Gold prices dropped sharply as investor sentiment shifted following former U.S. President Donald Trump's decision to delay tariffs on European Union goods. The market responded with renewed risk appetite, causing the yellow metal to retreat from recent highs. Despite the drop, the broader outlook for gold remains optimistic as investors monitor key U.S. economic data and global trade developments.
1. Gold Price Plunges as EU Tariff Delay Boosts Risk Appetite
Gold prices plunged nearly 2% on Tuesday as global financial markets rallied on news that Donald Trump had postponed a proposed 50% tariff on European Union goods. This policy shift boosted investor confidence, pulling funds away from traditional safe-haven assets like gold. The gold price dropped significantly in response, dipping below the crucial $3,300 threshold.
June gold futures declined by $62.00, or 1.84%, to $3,303.70 per ounce on the COMEX division of the New York Mercantile Exchange. Despite the recent drop, the gold price is still up more than 25% in 2025, underscoring its long-term bullish trend.
Silver also felt the pressure, though losses were less severe. July silver futures slipped $0.269, or 0.8%, to $33.34 an ounce. The white metal has enjoyed a solid year-to-date gain of around 14%, though it has moved sideways in May.

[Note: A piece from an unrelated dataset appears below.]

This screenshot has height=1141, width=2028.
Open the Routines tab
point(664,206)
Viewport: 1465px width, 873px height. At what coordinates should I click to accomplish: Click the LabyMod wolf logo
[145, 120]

2. Strong U.S. Dollar and Market Optimism Weigh on Gold Price
The decision to delay tariffs came after Trump stated on Truth Social that the EU had finally shown willingness to engage in trade negotiations. This delay, welcomed by investors, triggered strong rallies in U.S. stocks, with benchmark indexes surging up to 2.25%.
Meanwhile, the U.S. Dollar Index (DXY) gained 0.43% to 99.54, strengthening the dollar and increasing the pressure on the gold price. A stronger greenback tends to be bearish for dollar-denominated commodities like gold, as it becomes more expensive for international investors.

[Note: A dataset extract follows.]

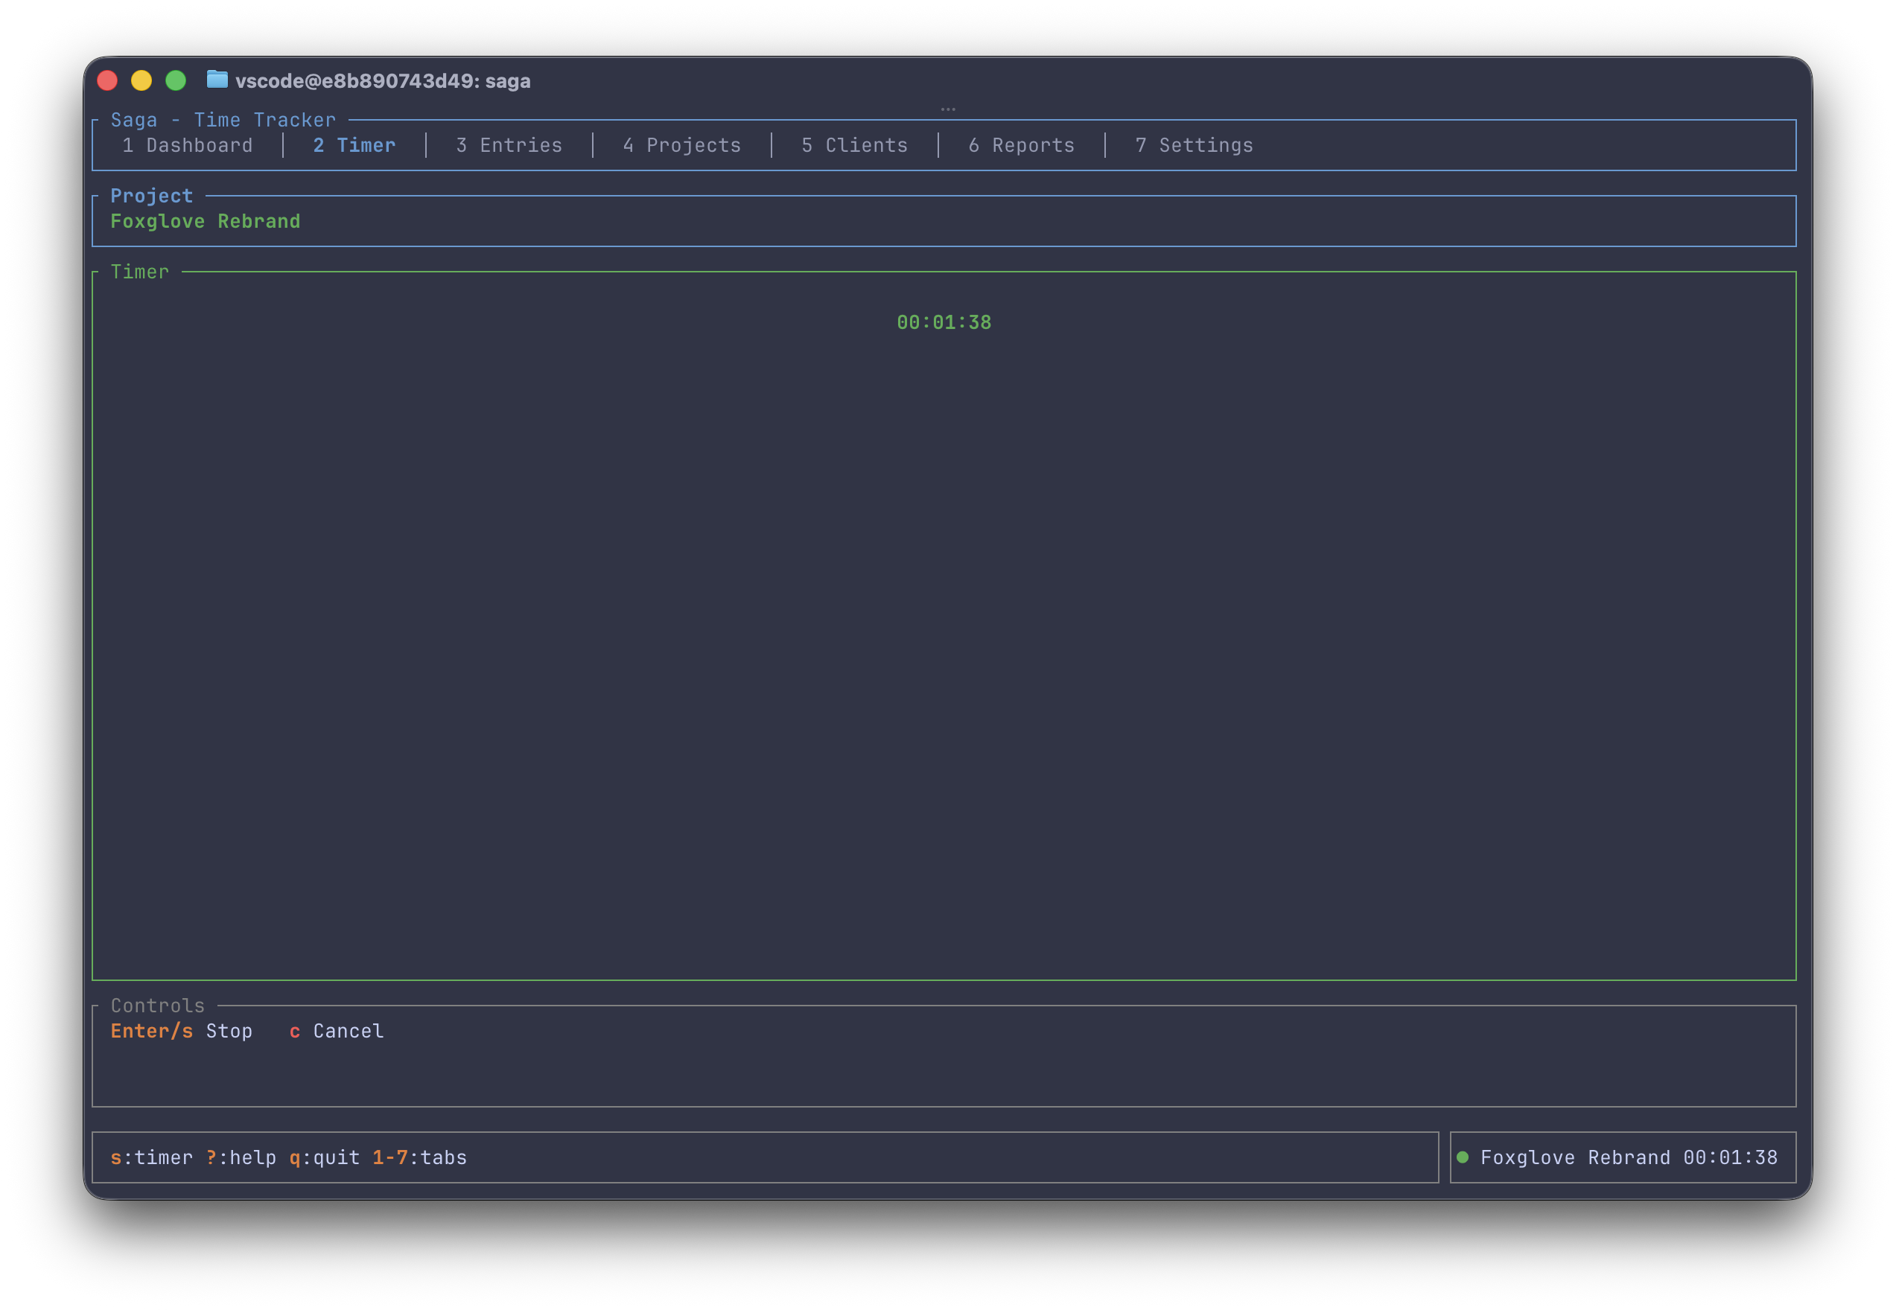The width and height of the screenshot is (1896, 1310).
Task: Open the 7 Settings tab
Action: click(1194, 145)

Treasury yields fell in tandem, with the 10-year benchmark note losing 7.3 basis points to 4.438%. Yet, despite lower yields—which typically support gold—the metal’s safe-haven allure was diminished by the improved market mood and stronger consumer confidence data.

3. Investors Eye Economic Data and Fed Signals for Gold Price Clarity
As the week progresses, investors are turning their attention to several critical data releases. Key among them are the Federal Reserve’s latest meeting minutes, the second estimate of Q1 GDP, and the Core Personal Consumption Expenditures (PCE) Index, which is the Fed’s preferred inflation gauge.

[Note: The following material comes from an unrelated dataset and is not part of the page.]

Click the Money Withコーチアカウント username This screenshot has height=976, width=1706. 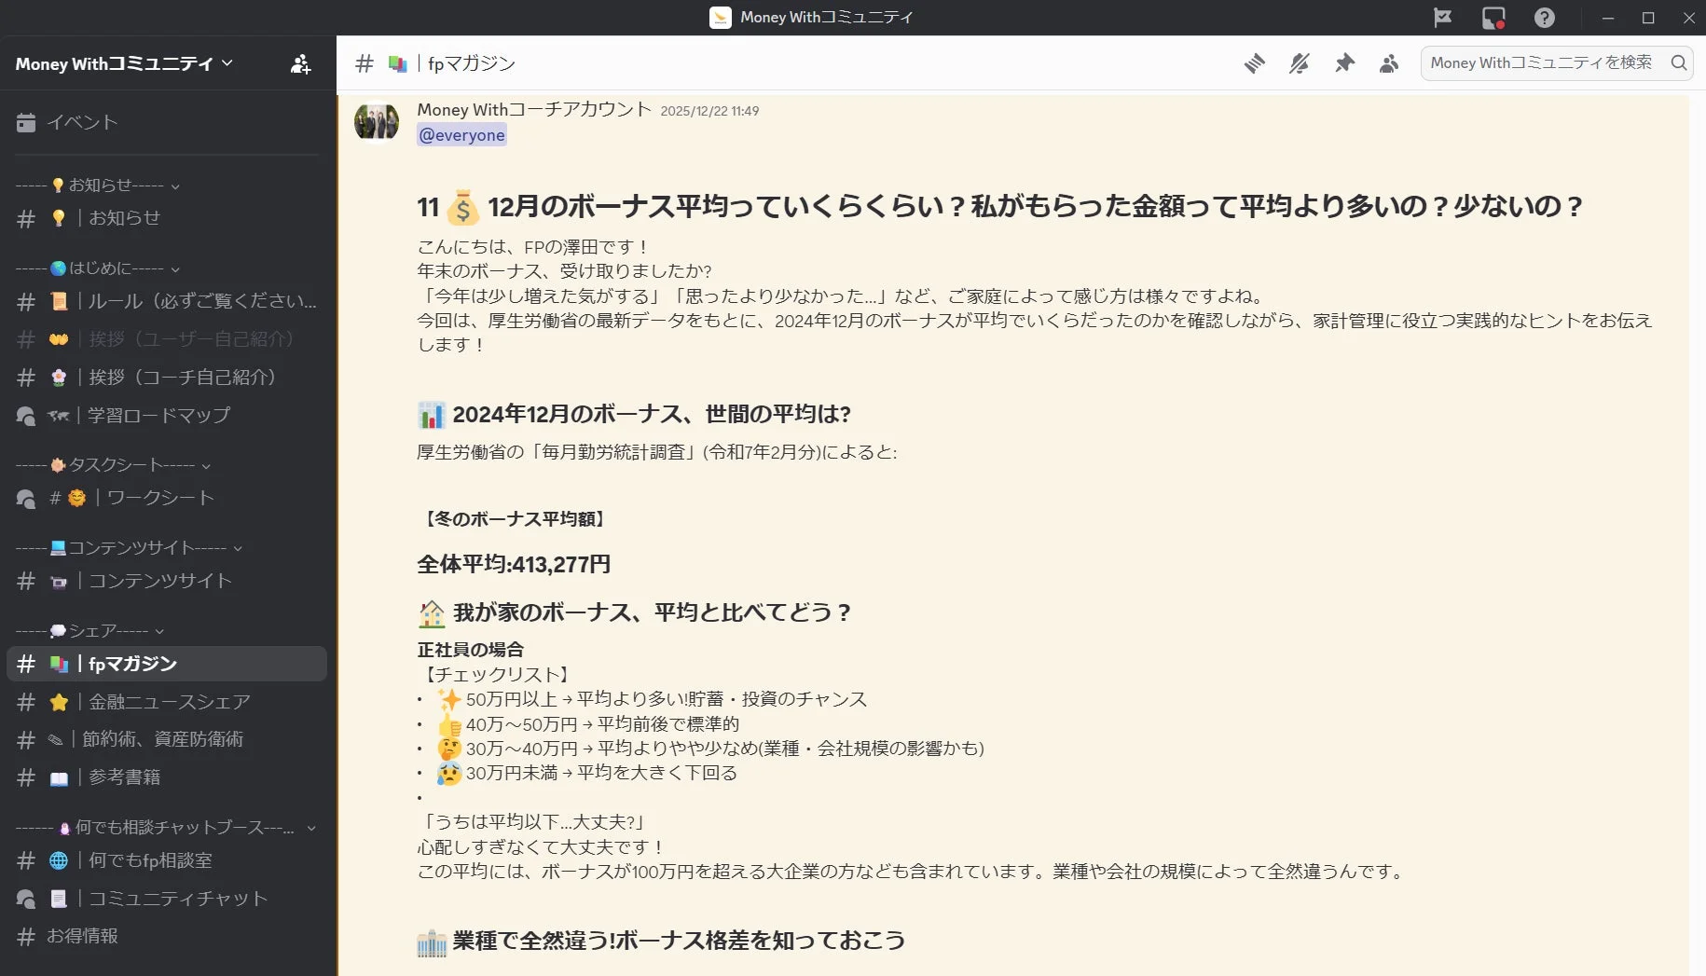click(x=532, y=109)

Durable Goods Orders in April dropped 6.3%, a sign of weakening business confidence amid ongoing tariff uncertainty. However, this data failed to lift the gold price, which remained under pressure due to investor optimism and trade deal hopes.
Minneapolis Fed President Neel Kashkari emphasized caution on interest rate adjustments, signaling a wait-and-see approach until trade-related price volatility stabilizes.
4. Gold Market Outlook: Is the Bull Run Over?
Despite Tuesday’s sharp drop, many analysts remain optimistic about the long-term gold price outlook. Concerns about the U.S. fiscal deficit, which recently prompted Moody’s to downgrade U.S. government debt from AAA to AA1, continue to support demand for precious metals.
Additionally, China’s net gold imports via Hong Kong surged in April, more than doubling from the previous month and reaching their highest levels since March 2024, according to Reuters. This signals robust physical demand that could provide a cushion for further gold price declines.
Technically, gold remains in a consolidation phase, hovering around $3,300. A break above this level could lead to a retest of the May high of $3,438. On the downside, a fall below $3,250 could trigger a deeper correction toward the 50-day Simple Moving Average near $3,204.

5. Conclusion: Gold Price Faces Short-Term Volatility, Long-Term Potential Remains
The recent pullback in the gold price underscores how sensitive the precious metal is to shifts in geopolitical policy and economic sentiment. While investors are currently favoring riskier assets due to trade optimism and a strong U.S. dollar, the broader macroeconomic backdrop continues to support a bullish outlook for gold.